C’était il y a longtemps, bien avant que Hécate ne devienne une habituée des cimetières... Elle tenait déjà de son père un goût certain pour les rubriques nécrologiques. Lui, connaissait suffisamment de Parisiens pour que cela justifie, dès l’ouverture du Monde, une analyse exhaustive des avis de décès. Pour Hécate, ça n’avait rien à voir. Elle traquait la vie qui transpirait de ces quelques lignes couchées selon des codes bien précis, certains décidés par le journal ( Le Monde classe toujours les annonces par ordre alphabétique), d’autres par les familles. Elle avait très vite compris que les choix que celles-ci faisaient  en de telles circonstances n’avaient rien d’anodin et encore moins d’aléatoire. Les avis de décès atteignaient la perfection dans l’adéquation entre l’intention voulue et l’information donnée.
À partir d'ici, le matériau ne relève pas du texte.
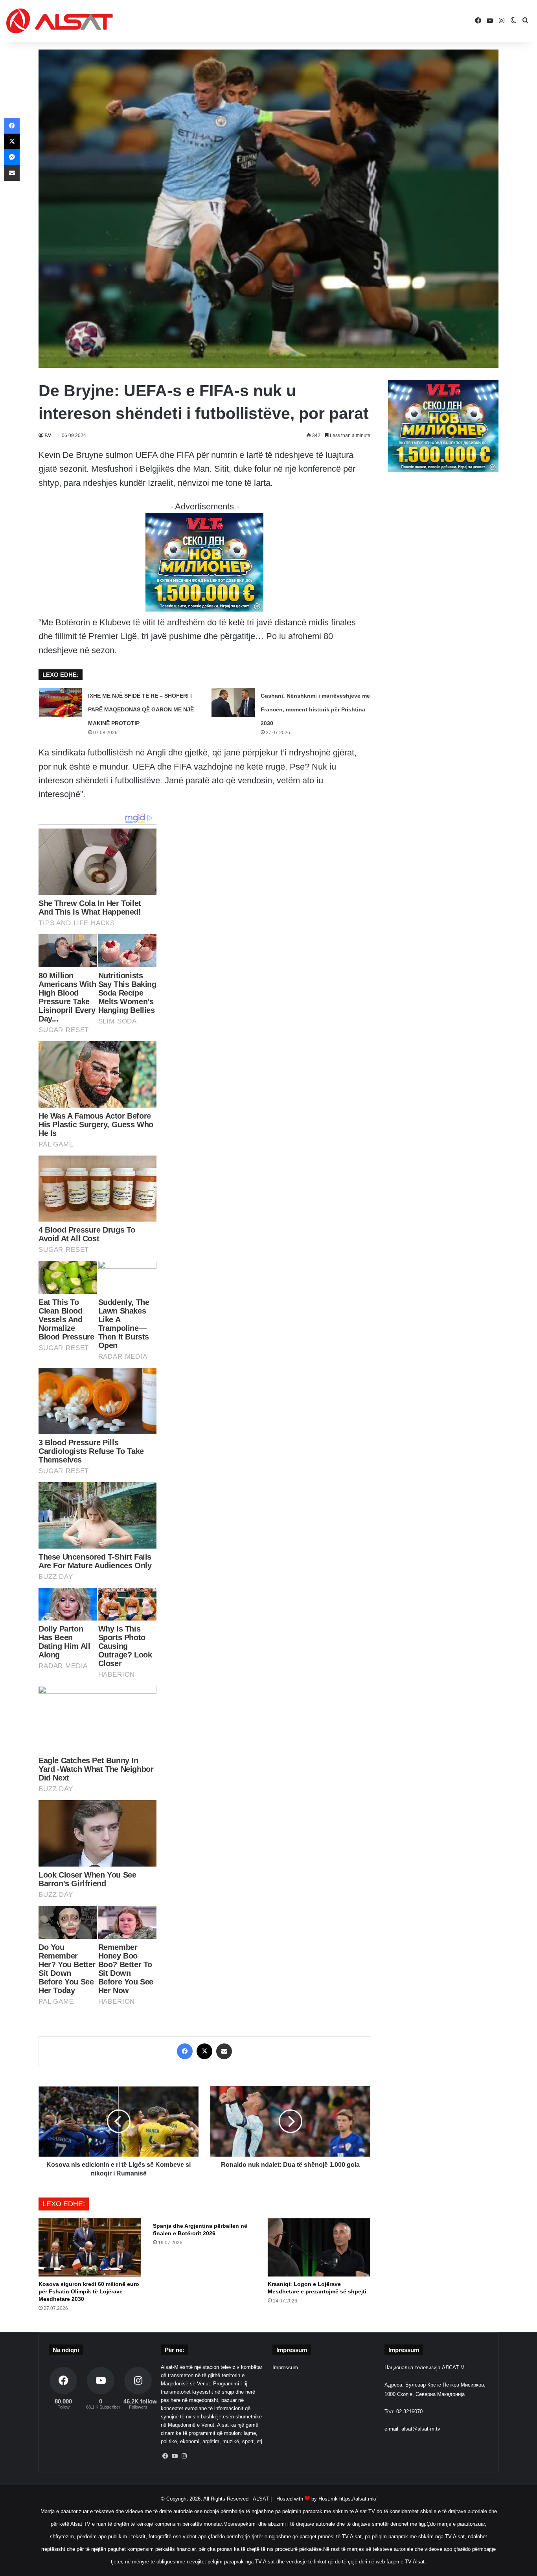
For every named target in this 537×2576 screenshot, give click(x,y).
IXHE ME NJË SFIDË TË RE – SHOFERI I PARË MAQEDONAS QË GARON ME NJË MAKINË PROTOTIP (141, 709)
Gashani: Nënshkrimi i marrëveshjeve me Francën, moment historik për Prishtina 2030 (315, 709)
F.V (47, 435)
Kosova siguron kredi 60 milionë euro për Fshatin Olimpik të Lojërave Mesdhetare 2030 (89, 2291)
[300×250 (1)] (204, 609)
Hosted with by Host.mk (307, 2499)
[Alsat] (59, 20)
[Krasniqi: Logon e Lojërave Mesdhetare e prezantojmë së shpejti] (319, 2247)
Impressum (285, 2367)
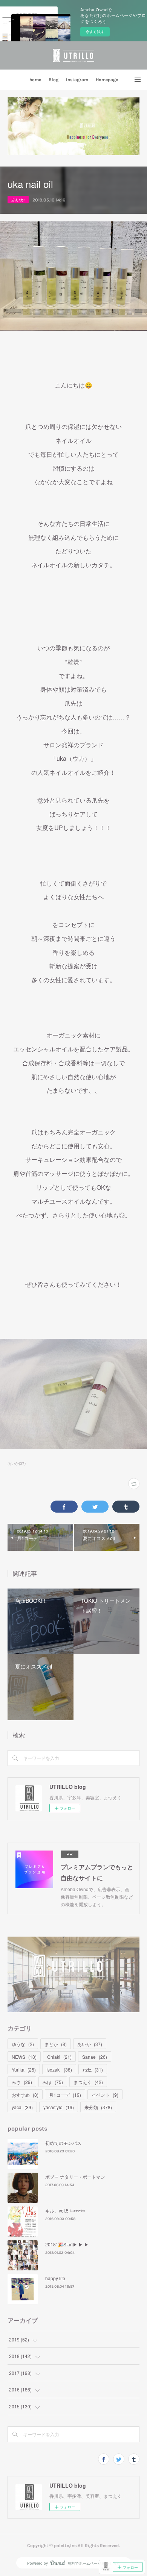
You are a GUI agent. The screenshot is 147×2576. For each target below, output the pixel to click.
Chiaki (59, 2057)
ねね (93, 2069)
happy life (55, 2278)
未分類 (98, 2107)
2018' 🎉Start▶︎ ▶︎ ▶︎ (67, 2244)
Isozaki (59, 2069)
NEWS (24, 2057)
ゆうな (23, 2044)
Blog (53, 79)
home (35, 79)
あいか (18, 199)
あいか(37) (17, 1463)
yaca (22, 2107)
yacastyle (58, 2107)
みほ (53, 2082)
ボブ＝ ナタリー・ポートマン (75, 2176)
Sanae (94, 2057)
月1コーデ (65, 2094)
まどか (55, 2044)
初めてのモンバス (63, 2143)
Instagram (77, 79)
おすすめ (25, 2094)
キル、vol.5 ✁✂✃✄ (65, 2210)
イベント (105, 2094)
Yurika (24, 2069)
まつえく (88, 2082)
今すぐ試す (95, 31)
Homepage (107, 79)
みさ (22, 2082)
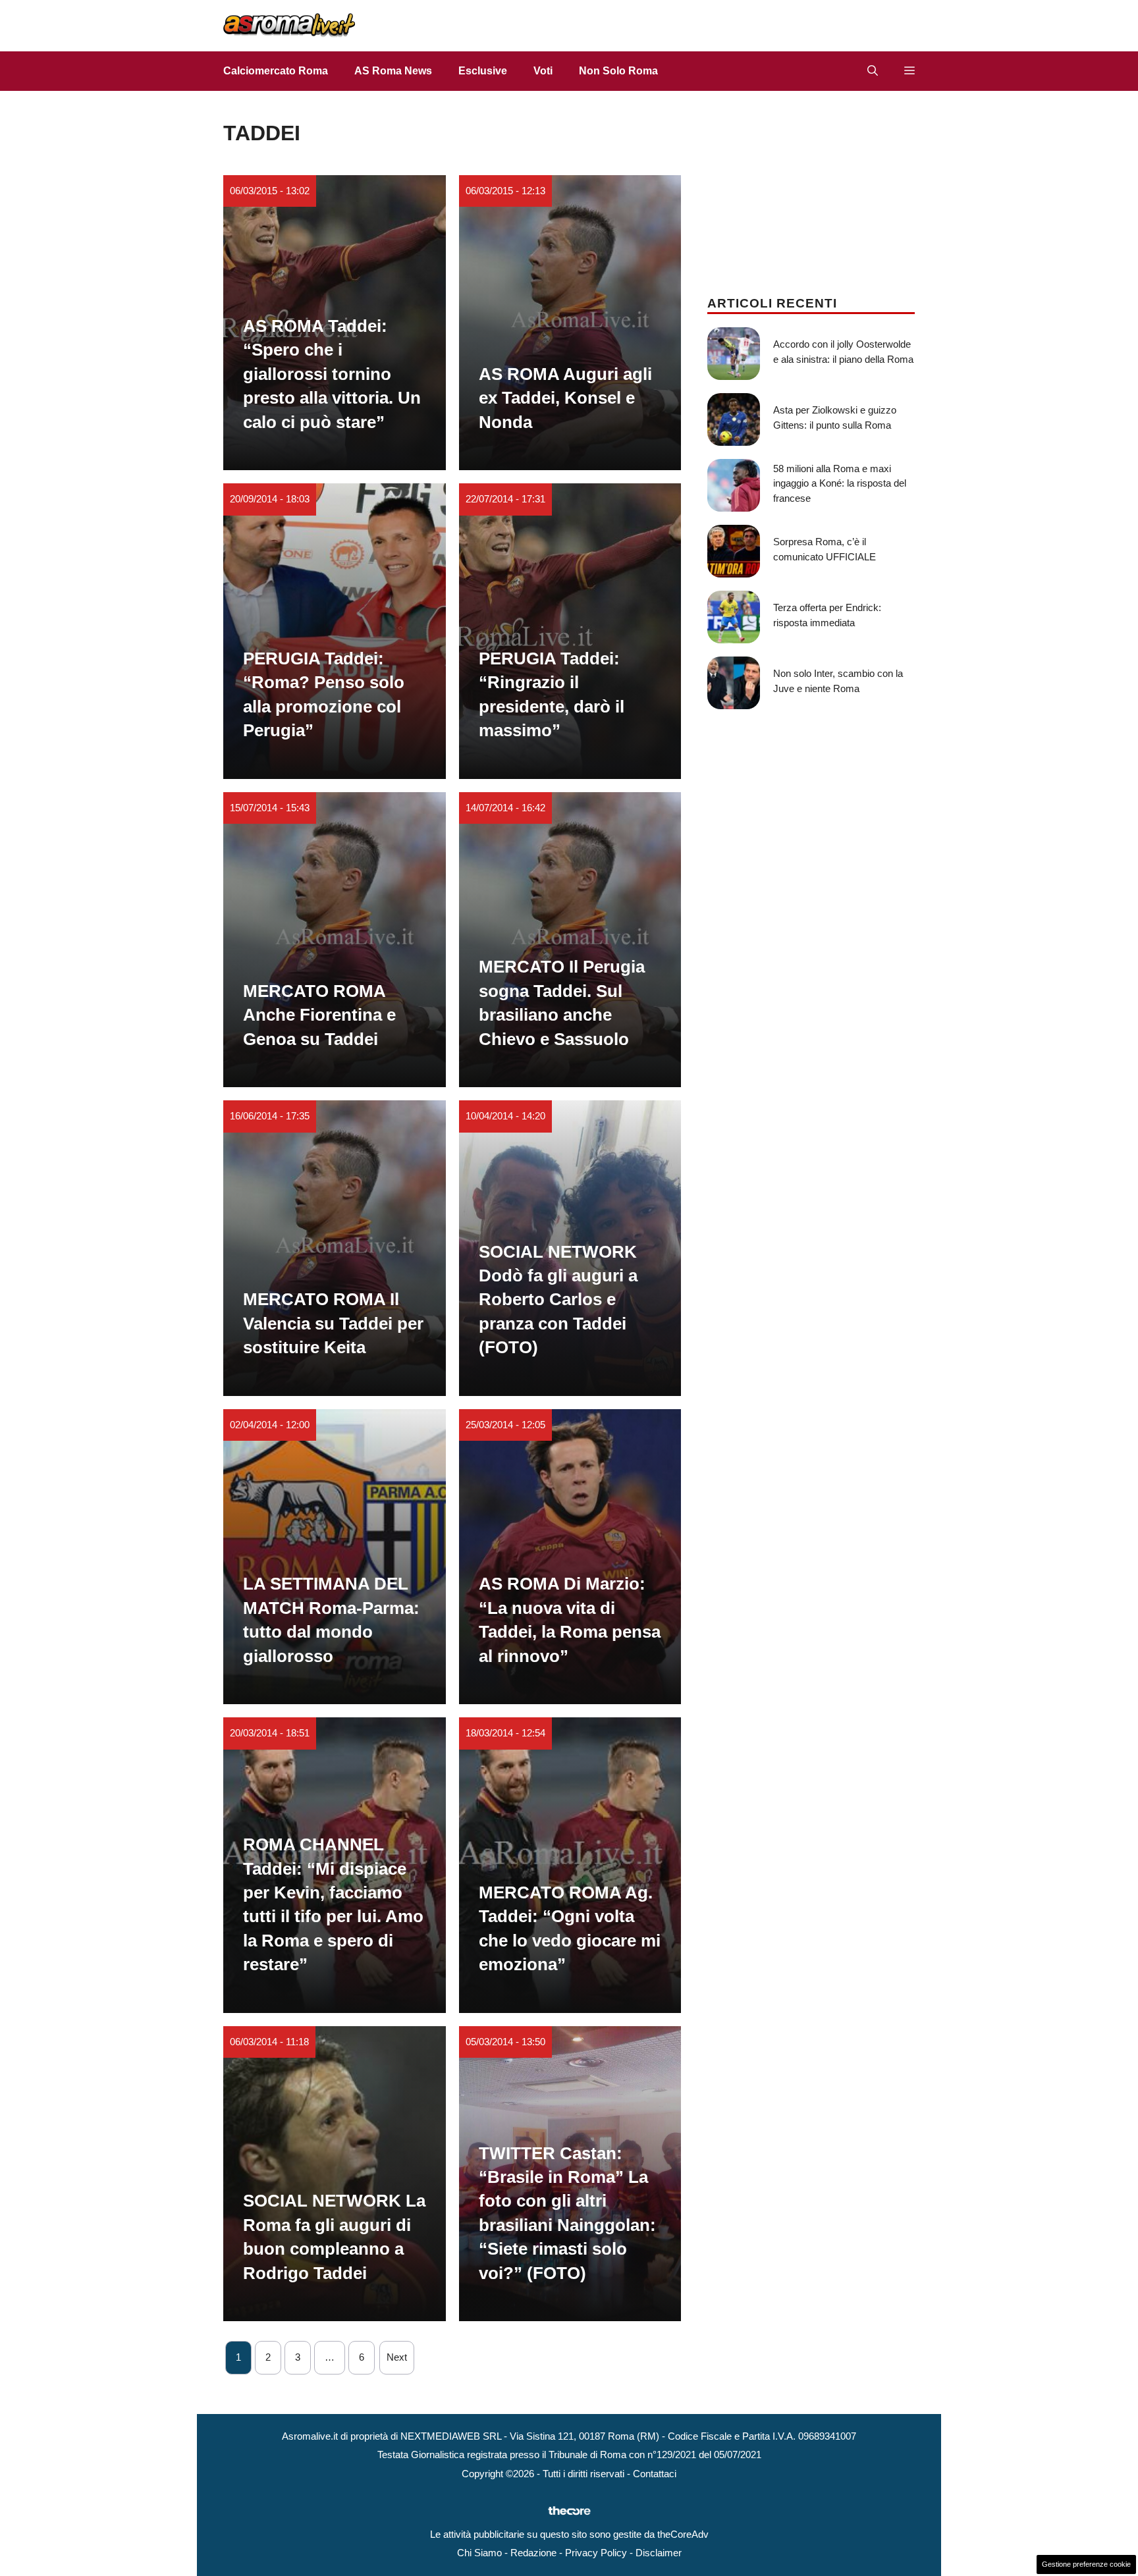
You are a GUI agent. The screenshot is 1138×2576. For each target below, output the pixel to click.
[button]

Elle en avait d’ailleurs fait elle-même l’expérience : dans ce domaine, tout écart à la règle a une signification : Machin  est décédé... ne dit pas la même chose que Mme Machin a le regret d’annoncer le décès de... et ne parlons même pas de l’annonce de rappel à Dieu , de ceux qui se sont endormis dans la paix du Seigneur, des francs-macs qui gémissent trois fois, ou des juifs qui rappellent les numéros des convois qui ont emmené leurs pères, mères dans les chambres à gaz (décodage pour néophyte....). Donc, si l’on savait lire les lignes et entre les lignes (et Hécate apprenait de jour en jour), c’était toutes les portes de la bourgeoisie qui s’ouvraient devant elle. Elle comptait les enfants, les petits-enfants, repérait les hiatus dans les patronymes, organisait les filiations, s’inquiétait des absents, s’amusait de retrouver les noms de célébrités qui émaillaient certains avis... Elle aimait la sobriété des normaliens et des  polytechniciens, redoutait la prolixité des militaires et des industriels.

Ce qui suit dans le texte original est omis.